EXCERPTED RECORDS: Begin
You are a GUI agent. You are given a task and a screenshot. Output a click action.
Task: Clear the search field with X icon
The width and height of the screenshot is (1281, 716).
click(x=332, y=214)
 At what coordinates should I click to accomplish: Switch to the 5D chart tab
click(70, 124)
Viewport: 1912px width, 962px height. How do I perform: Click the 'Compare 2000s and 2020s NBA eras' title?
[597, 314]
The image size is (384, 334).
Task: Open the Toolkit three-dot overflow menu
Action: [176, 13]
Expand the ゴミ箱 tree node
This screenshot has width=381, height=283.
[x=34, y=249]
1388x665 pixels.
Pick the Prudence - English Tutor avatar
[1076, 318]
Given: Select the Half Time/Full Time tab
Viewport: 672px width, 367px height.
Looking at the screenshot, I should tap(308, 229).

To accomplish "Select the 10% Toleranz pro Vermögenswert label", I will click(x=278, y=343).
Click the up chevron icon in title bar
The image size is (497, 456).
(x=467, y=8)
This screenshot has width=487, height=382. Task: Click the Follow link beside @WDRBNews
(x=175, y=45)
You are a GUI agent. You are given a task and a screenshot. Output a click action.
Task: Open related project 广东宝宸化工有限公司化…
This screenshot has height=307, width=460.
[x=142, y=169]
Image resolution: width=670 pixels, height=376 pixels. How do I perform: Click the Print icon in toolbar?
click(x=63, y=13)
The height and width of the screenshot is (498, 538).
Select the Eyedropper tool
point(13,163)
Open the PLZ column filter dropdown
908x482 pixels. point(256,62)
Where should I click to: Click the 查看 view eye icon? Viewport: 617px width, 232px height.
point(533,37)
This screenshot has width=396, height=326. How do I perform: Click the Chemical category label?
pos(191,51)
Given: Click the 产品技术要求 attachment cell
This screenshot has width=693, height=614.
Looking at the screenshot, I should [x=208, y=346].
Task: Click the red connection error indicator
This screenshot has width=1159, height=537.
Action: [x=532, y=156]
EXCERPTED RECORDS: End
TASK INSTRUCTIONS
Lines in scope run from the one holding "Where should I" to the last line of the material above; transcribe them exactly and omit the rest.

YOUR SOLUTION
Where should I click to: Click the 查看 view eye icon? Viewport: 617px width, 232px height.
point(533,37)
This screenshot has width=396, height=326. How do I perform: Click the Chemical category label?
pos(191,51)
Given: Click the 产品技术要求 attachment cell
This screenshot has width=693, height=614.
Looking at the screenshot, I should [x=208, y=346].
Task: Click the red connection error indicator
This screenshot has width=1159, height=537.
Action: [x=532, y=156]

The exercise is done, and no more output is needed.